* _TASK TO CARRY OUT_
Print the whole listing below exactly as given, pictures excluded.

* _AVAILABLE DATA_
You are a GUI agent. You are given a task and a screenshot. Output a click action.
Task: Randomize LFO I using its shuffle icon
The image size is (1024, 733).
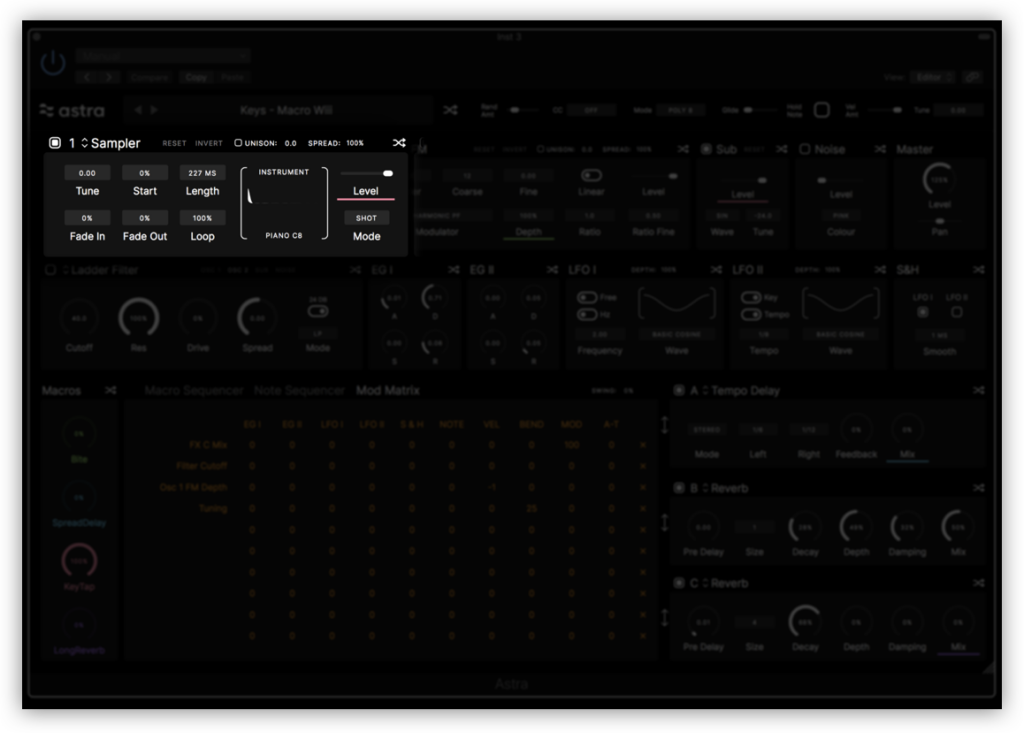[716, 270]
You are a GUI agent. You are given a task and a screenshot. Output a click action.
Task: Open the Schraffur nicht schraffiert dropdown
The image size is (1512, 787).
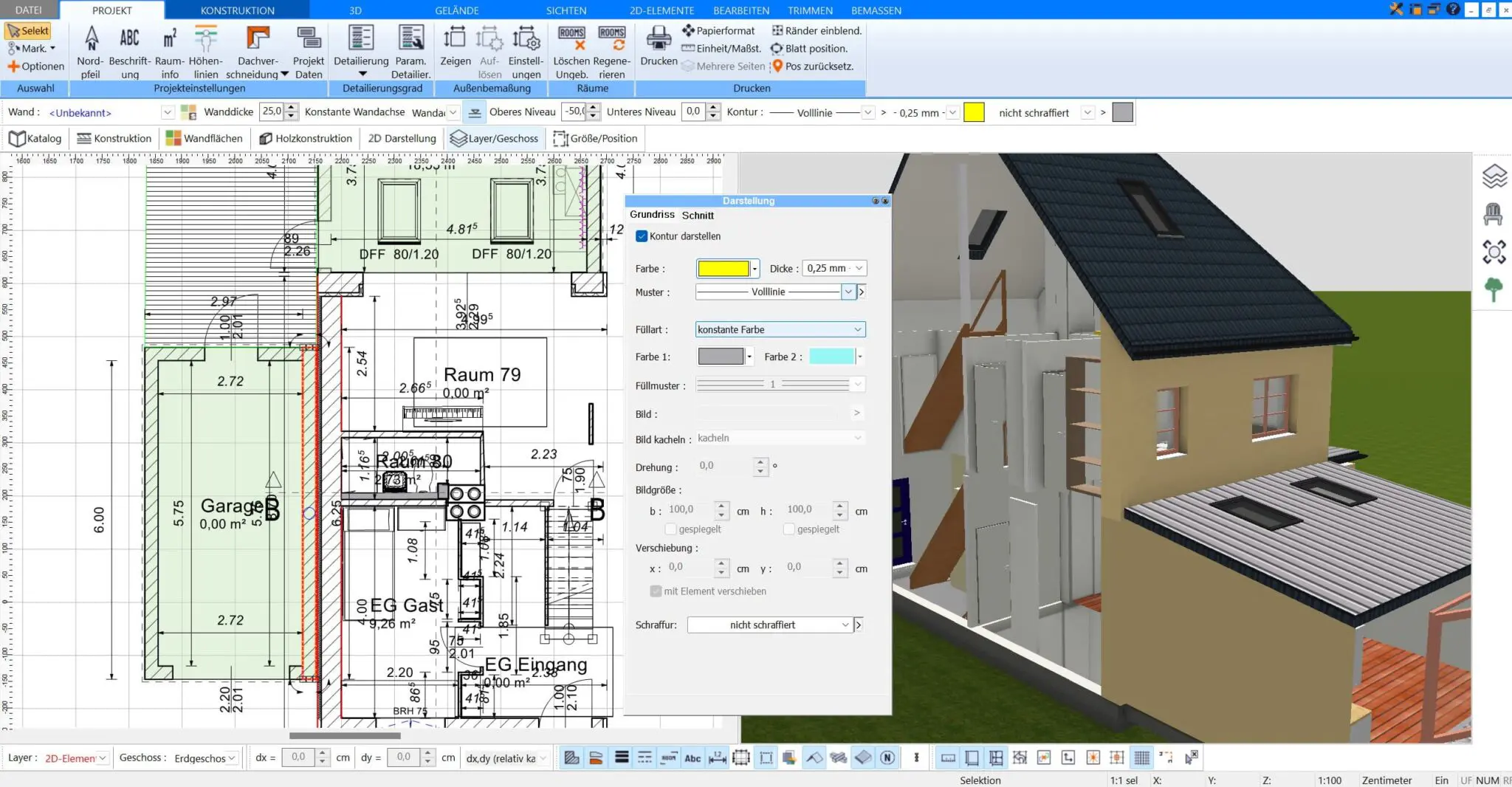click(x=769, y=625)
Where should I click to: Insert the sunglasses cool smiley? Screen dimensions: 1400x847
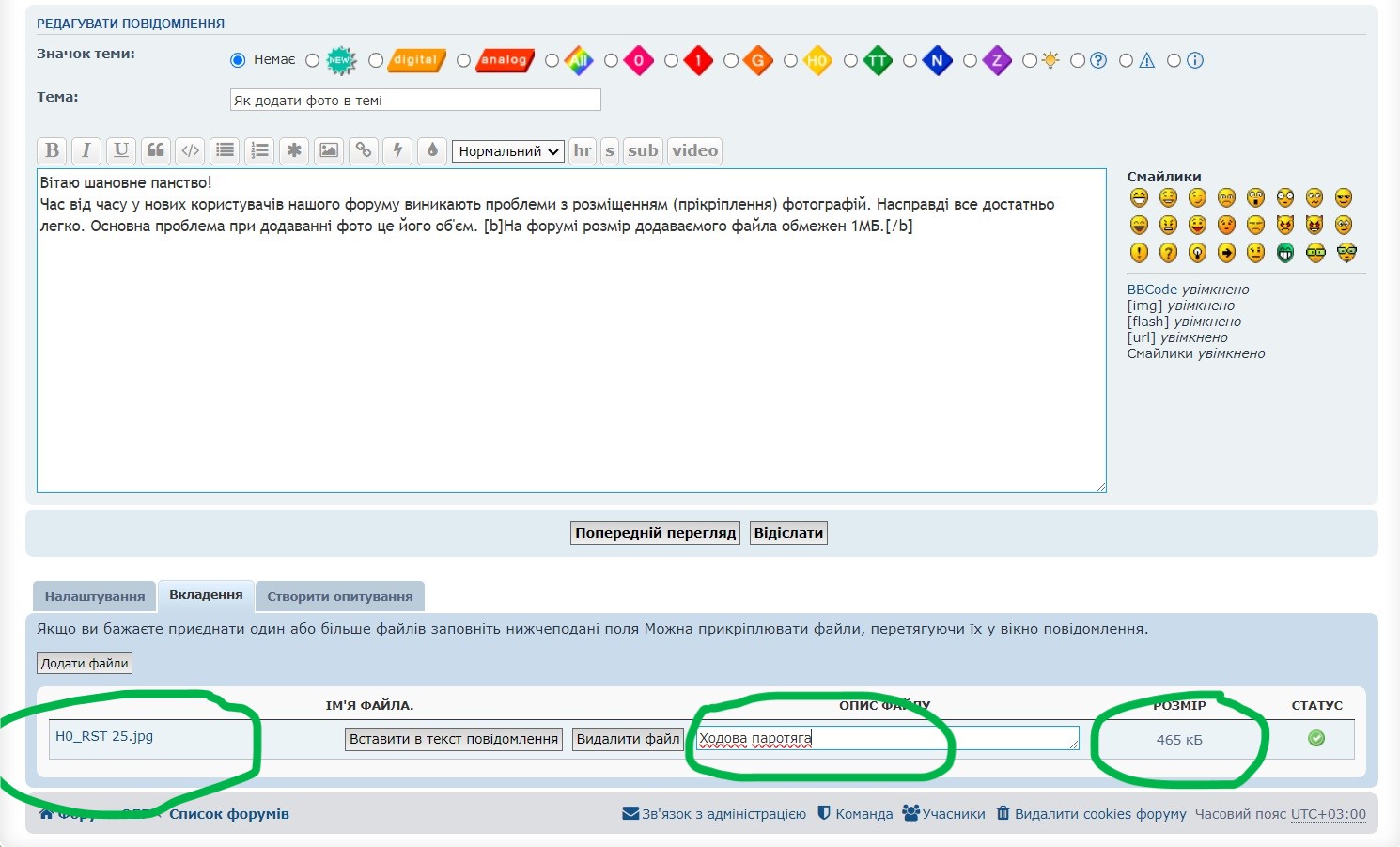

* _SOLUTION FOR THIS EXERCISE_
You are a GUI agent. You are given a task and a screenshot. Output a click action.
Task: Randomize LFO I using its shuffle icon
The image size is (1024, 733).
[716, 270]
You are a GUI agent. You are given a task and a screenshot. Output a click action.
Task: Open the Schraffur nicht schraffiert dropdown
The image size is (1512, 787).
click(x=769, y=625)
Where should I click to: Insert the sunglasses cool smiley? Screen dimensions: 1400x847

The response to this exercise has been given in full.